# Protein......Carbs......Fat



## jennerrator (Jul 10, 2018)

Ok...I'm curious...and maybe many don't even think about it or eat a certain way...but what do you crave/lean towards more?
Now, unless I'm on a given diet...this is how I choose to eat on a regular basis and % might not be 100% correctly guessed but you'll get what I mean:32 (20):


Protein - 80 %

Carbs - 15 % 

Fat - 5 %


----------



## DF (Jul 10, 2018)

Damn Jenn that's impressive!  No way I could eat those macros.


----------



## dk8594 (Jul 10, 2018)

I've been eating pretty balanced lately.  Not exact, but 1/3 protein, 1/3 carb, 1/3 fat.

I've leaned more towards a higher fat diet for the past couple of years....especially if I'm dieting.  I find higher fat diets to be more satiating and help to  decrease  my appetite so as long as my total calories are in check I still lean out.


----------



## jennerrator (Jul 10, 2018)

DF said:


> Damn Jenn that's impressive!  No way I could eat those macros.

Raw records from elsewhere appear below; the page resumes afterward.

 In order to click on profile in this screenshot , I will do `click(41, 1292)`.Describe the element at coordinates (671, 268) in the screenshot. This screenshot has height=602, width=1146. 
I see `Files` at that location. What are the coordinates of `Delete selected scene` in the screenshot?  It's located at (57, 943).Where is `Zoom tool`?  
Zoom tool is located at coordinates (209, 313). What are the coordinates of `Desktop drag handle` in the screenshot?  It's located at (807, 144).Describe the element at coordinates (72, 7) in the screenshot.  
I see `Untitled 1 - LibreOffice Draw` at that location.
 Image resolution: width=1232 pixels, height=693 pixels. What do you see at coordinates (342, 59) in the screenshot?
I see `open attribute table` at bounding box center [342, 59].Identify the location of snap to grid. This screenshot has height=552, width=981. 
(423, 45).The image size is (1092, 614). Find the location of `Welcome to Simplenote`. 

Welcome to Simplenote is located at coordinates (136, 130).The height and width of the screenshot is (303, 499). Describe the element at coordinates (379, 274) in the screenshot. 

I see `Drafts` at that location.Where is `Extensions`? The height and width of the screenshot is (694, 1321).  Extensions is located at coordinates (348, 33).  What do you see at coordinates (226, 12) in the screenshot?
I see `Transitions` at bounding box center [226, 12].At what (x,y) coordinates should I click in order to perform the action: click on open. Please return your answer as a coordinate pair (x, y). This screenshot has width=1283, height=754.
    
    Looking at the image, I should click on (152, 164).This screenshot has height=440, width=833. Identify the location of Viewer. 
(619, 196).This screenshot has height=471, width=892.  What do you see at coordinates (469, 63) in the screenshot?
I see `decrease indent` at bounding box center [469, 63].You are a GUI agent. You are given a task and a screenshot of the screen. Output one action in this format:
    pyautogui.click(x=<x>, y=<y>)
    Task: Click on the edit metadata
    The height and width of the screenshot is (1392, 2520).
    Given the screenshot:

lol...I'm not sure why...but I love protein....meat...I gotta have meat..I love Indonesia food but all those types of food restaurants don't put enough meat in the dish!!!! LOL


----------



## jennerrator (Jul 10, 2018)

dk8594 said:


> I've been eating pretty balanced lately.  Not exact, but 1/3 protein, 1/3 carb, 1/3 fat.
> 
> I've leaned more towards a higher fat diet for the past couple of years....especially if I'm dieting.  I find higher fat diets to be more satiating and help to  decrease  my appetite so as long as my total calories are in check I still lean out.



I know. it's amazing how different our bodies are...I love this shit...maybe I should have gotten a degree in this stuff!!


----------



## DF (Jul 10, 2018)

jennerrator50 said:


> lol...I'm not sure why...but I love protein....meat...I gotta have meat..I love Indonesia food but all those types of food restaurants don't put enough meat in the dish!!!! LOL



I love meat too, but keeping the carbs & fat that low for a length of time.  That would be painful for me...LOL

When I cut (drop fat Seek) I will set a calorie goal & shoot for 200g or more protein.  It's usually 40-45 Protein, 40-45 carbs then fats make the rest.


----------



## jennerrator (Jul 10, 2018)

DF said:


> I love meat too, but keeping the carbs & fat that low for a length of time.  That would be painful for me...LOL
> 
> When I cut (drop fat Seek) I will set a calorie goal & shoot for 200g or more protein.  It's usually 40-45 Protein, 40-45 carbs then fats make the rest.



I guess I'm lucky about low carbs...doesn't bother me at all and the way our bodies are different..I keep fat really low due to how it affects me...


----------



## automatondan (Jul 10, 2018)

On keto my macros look like this:

Protein - 30%
Fats - 65%
Carbs - 5%

But on my regular conservative permabulk (vertical diet) they look like this:

Protein - 30%
Fats - 20%
Carbs - 50%

I actually shoot for 35% protein, but usually hit 30%.


----------



## jennerrator (Jul 10, 2018)

automatondan said:


> On keto my macros look like this:
> 
> Protein - 30%
> Fats - 65%
> ...



I'd be a fatass with 65% fat!! LOL


----------



## gymrat827 (Jul 10, 2018)

jennerrator50 said:


> I'd be a fatass with 65% fat!! LOL



IDK, if you didnt have any carbs, sugars or simple sugars you might be surprised.


----------



## jennerrator (Jul 10, 2018)

gymrat827 said:


> IDK, if you didnt have any carbs, sugars or simple sugars you might be surprised.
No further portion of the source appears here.